Wg opinii wielu wystawców Warsaw Targi Industry Week stały się jednym z najważniejszych wydarzeń dla branży automatyki przemysłowej w Polsce. IGUS jest jednym z uczestników, którzy od samego początku wspierają rozwój tego wydarzenia, ciesząc się rosnącym zainteresowaniem nie tylko ze strony polskich, ale również zagranicznych firm. – Widzimy coraz większą liczbę odwiedzających oraz firm prezentujących swoje innowacje. To dowód na to, że targi te stały się silnym punktem w kalendarzu polskiego przemysłu, przyciągając również gości z zagranicy – mówi Mateusz Uraziński.

Ekologiczne rozwiązania w przemyśle

Jednym z tematów przewodnich tegorocznej prezentacji IGUS było hasło „Go Zero Lubrication”, które wskazuje na ekologiczne podejście firmy do rozwiązań w ruchomych częściach maszyn. IGUS oferuje komponenty wykonane z zaawansowanych tworzyw sztucznych, które nie wymagają smarowania.

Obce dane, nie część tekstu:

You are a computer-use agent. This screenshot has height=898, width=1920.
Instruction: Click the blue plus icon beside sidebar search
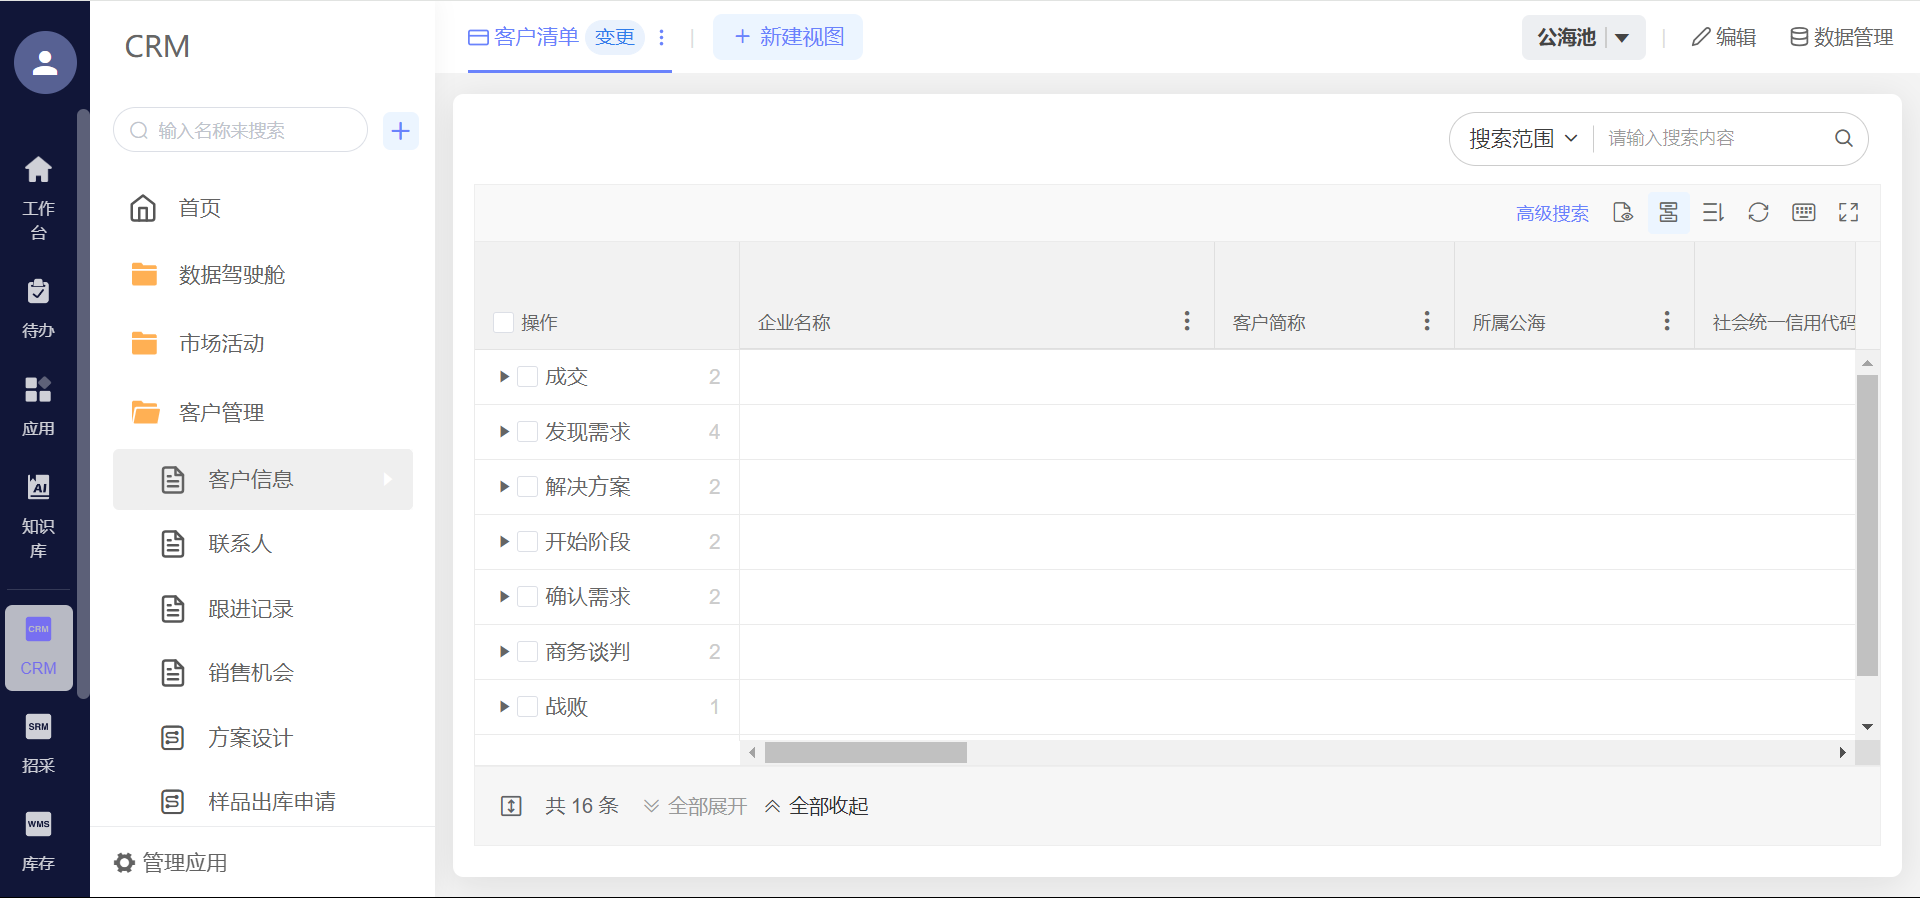click(x=400, y=131)
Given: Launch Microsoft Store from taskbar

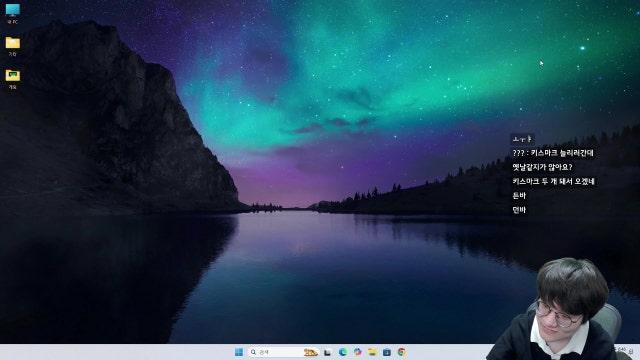Looking at the screenshot, I should coord(387,352).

– Unikanie smarów w ruchomych częściach przyczynia się do ochrony środowiska – podkreśla Uraziński. – Właściwie wykorzystane tworzywa sztuczne mogą być bardziej przyjazne dla natury niż tradycyjne rozwiązania, ponieważ umożliwiają recykling i zmniejszają zużycie chemicznych środków smarnych, których obecność w środowisku jest niepożądana.

IGUS poprzez proponowane przez siebie rozwiązania pokazuje, że tworzywa sztuczne nie muszą być postrzegane wyłącznie jako problematyczne dla środowiska. Odpowiednio recyklingowane oraz stosowane w bezsmarowych, wytrzymałych komponentach, stają się jednym z kluczowych elementów nowoczesnych systemów automatyzacji.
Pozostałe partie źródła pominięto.